Bilete pahalı diyorlar ama şuna buna para yatırıyorlar. Evet, çünkü para yatırdıkları şeylerin karşılığında beklediklerini alıyorlar. Mesela en son gördüğüm (Yine Yiğit Güralp'in storysinde) "Sinema biletine pahalı diyorlar ama 100 TL'ye MinyonFest bileti alıyorlar." çünkü o 100 TL ile ne alabileceğinin farkında. Öncelikle 3 günlük bir çadır tatili yapacak, denize girecek, sosyalleşecek. Sonra bir de üzerine bu 3 gün boyunca çok sevdiği müzisyenleri dinleyecek, konserlere katılacak. Yine işin içine fiyat/performans denklemi giriyor. Festivalle değil de bir kafeyle, lokanta ile kıyaslamak bana daha mantıklı geliyor ki Yiğit Güralp öyle yapmış. Bilet fiyatlarını ben de pahalı buluyordum onun açıklamasına kadar. Bugün herhangi bir yerde yediğiniz bir yemek, içtiğiniz bir kahve ile bilet aynı para aslında. Bize neden bu kadar pahalı geldiğini düşündüğümde ise bambaşka bir şey fark ettim. Bir diğer kriter; "Sinemada izlemeye değer mi?" burada işin para ile hiçbir alakası yok aslında. Yüksek bir kalite beklentisinden de öte başka bir şey var; Merak. Yani o filmi televizyona ya da dijital platformlara düşene kadar bekleyememe. Komedilerin bu kadar fazla izlenme sebebinin de biraz bu olduğunu düşünüyorum çünkü komedi filmleri halk arasında en hızlı yayılan ve insanların geri kalmaktan en çok çekindikleri tür. Filmlerdeki esprilerin günlük hayata girişi çok hızlı ve insanlar birinin yaptığı film göndermesini anlamadığında kendisini çok geri kalmış hissediyor. Bu yüzden de bu filmlere daha çok gidiyorlar. Bunun diğer türlerdeki karşılığı ise spoiler yeme korkusu. Marvel'ın diğer filmleri Avengers kadar gişe yapamaz çünkü Avengers filmleri her zaman daha çok sürprize sahiptir. Endgame için geri sayım yapma sebebim filmin kendisine kavuşmaktan çok kimseden spoiler yemeden izleyebilmekti. Bunun dışında izleyen arkadaşlarımla sohbetten geri kalmamak da bir etken.

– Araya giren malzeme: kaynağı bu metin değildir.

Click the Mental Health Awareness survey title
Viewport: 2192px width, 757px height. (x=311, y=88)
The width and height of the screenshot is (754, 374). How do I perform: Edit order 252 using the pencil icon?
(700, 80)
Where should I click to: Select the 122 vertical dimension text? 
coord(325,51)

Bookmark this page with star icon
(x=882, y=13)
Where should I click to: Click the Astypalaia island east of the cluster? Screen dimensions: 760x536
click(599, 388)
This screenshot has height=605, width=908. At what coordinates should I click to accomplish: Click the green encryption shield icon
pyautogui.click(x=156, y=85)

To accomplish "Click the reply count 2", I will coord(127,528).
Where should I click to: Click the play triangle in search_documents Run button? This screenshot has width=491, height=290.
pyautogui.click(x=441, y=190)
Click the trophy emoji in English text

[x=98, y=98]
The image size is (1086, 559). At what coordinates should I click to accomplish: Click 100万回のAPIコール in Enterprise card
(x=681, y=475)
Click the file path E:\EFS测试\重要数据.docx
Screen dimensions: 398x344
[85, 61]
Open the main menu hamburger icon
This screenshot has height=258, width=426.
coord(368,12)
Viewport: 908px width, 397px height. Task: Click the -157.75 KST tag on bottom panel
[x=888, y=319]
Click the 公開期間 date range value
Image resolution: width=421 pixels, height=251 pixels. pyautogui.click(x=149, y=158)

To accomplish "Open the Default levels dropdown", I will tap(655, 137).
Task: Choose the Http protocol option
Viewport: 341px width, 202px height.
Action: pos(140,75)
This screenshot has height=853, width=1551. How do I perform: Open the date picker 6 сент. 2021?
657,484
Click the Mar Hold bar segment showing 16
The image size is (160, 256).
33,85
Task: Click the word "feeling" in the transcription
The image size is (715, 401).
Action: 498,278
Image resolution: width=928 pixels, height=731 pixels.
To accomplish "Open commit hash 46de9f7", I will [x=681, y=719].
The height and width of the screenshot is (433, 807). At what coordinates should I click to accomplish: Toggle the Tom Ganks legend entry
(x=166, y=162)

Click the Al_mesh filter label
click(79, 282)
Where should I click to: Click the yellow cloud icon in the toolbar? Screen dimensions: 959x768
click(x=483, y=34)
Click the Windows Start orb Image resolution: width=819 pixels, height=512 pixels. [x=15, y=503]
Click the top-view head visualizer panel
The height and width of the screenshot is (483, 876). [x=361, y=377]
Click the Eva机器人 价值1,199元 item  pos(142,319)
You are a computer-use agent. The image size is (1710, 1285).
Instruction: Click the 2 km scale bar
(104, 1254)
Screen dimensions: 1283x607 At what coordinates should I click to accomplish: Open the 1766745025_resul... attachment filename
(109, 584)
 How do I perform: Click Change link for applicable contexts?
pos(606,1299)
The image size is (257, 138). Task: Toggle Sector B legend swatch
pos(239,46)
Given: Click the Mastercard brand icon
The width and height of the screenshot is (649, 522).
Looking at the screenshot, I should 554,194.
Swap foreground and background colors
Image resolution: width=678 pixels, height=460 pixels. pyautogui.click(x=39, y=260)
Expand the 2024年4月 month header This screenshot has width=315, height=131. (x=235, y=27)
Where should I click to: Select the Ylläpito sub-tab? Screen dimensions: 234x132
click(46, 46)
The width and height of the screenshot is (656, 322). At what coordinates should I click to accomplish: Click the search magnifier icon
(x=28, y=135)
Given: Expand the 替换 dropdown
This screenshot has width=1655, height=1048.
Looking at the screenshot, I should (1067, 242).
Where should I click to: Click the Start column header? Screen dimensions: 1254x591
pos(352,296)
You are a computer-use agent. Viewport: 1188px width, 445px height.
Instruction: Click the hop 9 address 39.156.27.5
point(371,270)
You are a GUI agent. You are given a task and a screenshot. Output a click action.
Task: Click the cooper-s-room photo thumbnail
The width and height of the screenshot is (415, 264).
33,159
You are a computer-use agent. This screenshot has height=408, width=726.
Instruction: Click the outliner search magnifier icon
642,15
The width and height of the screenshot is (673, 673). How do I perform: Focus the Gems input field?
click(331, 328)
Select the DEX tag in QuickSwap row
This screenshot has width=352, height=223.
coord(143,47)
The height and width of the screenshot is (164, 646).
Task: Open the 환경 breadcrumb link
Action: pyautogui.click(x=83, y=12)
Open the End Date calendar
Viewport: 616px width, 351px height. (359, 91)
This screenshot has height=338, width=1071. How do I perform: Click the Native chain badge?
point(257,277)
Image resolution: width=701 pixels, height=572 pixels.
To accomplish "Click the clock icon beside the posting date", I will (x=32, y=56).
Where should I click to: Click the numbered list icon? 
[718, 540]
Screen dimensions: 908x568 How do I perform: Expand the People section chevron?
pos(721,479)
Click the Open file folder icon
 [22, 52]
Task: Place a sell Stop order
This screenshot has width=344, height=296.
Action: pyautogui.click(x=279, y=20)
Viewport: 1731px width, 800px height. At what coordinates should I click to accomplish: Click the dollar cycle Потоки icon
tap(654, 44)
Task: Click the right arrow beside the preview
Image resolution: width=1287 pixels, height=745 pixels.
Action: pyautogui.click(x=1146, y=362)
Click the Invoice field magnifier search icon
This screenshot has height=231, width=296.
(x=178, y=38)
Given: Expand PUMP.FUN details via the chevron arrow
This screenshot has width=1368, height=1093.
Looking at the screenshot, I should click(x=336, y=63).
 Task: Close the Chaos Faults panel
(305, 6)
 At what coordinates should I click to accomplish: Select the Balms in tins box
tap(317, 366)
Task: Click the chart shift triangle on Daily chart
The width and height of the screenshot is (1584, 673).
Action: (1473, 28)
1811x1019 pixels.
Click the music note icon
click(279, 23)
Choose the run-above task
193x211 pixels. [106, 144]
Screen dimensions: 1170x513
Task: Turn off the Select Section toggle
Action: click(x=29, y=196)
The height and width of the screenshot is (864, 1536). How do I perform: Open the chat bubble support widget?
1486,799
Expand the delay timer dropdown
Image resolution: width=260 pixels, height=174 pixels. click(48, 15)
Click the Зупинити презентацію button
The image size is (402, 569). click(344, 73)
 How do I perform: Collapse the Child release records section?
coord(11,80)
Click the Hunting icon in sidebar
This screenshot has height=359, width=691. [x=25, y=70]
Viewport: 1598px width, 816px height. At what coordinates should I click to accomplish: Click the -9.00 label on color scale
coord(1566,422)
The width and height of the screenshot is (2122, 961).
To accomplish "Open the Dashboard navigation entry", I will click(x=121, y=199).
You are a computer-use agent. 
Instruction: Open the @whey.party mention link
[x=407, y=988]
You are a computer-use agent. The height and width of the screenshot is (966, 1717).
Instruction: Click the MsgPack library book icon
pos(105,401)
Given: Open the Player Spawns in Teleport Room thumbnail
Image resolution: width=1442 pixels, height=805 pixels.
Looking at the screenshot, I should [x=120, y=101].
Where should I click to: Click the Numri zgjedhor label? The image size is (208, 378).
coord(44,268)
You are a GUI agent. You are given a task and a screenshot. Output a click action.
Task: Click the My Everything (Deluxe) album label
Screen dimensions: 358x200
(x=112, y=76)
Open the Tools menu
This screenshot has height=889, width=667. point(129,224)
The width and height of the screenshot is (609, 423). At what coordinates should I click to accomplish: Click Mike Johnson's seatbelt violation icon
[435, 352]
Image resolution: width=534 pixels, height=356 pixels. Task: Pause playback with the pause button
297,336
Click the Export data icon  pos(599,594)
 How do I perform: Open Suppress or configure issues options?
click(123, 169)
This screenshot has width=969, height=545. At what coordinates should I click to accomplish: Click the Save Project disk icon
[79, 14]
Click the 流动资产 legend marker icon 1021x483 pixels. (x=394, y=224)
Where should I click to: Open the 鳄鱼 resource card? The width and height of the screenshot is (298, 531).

Sinemada izlemeye değer diğer filmler de evde izlendiğinde aynı keyfi vermeyeceği düşünülen büyük bütçeli yapımlar. Sinemanın ses ve görüntü kalitesi evde ulaşılabilinir değil. Marvel filmlerini, Star Wars filmlerini, çok tercihim olmasa da Hızlı ve Öfkeli serisini sinemada izlemek bir sanatsal etkinlikten çok daha fazla anlam içeriyor. Dolayısıyla orta bütçeli bir film beni sosyal olarak çok da geri bırakmayacaksa Netflix'e ya da diğer platformlara gelene kadar bekleyebilirim. Bunu bazen konusunu çok beğendiğim ve izlemek için sabırsızlandığım işlerde de yapıyorum. Burada da aslında sinemayı bitireceği konuşulan ve insanların sinemaya gitmeme sebebi olarak görülen başka bir konuya geliyoruz; Dijital platformlar. Öncelikle şunu baştan söyleyeyim dijital platformlar sinema seyircisini engellemiyor, sadece yasal olarak izlemesini sağlıyor. Netflix'ten önce internete düşmesini beklerdik, şimdi Netflix'e düşmesini bekliyoruz. Yani tavrımız aslında aynı, sadece bunu artık yasal olarak yapabiliyoruz. Burada Netflix'i düşman ilan etmenin çok bir anlamı yok hatta buna yasal bir zemin hazırladığı için teşekkür bile edilebilinir.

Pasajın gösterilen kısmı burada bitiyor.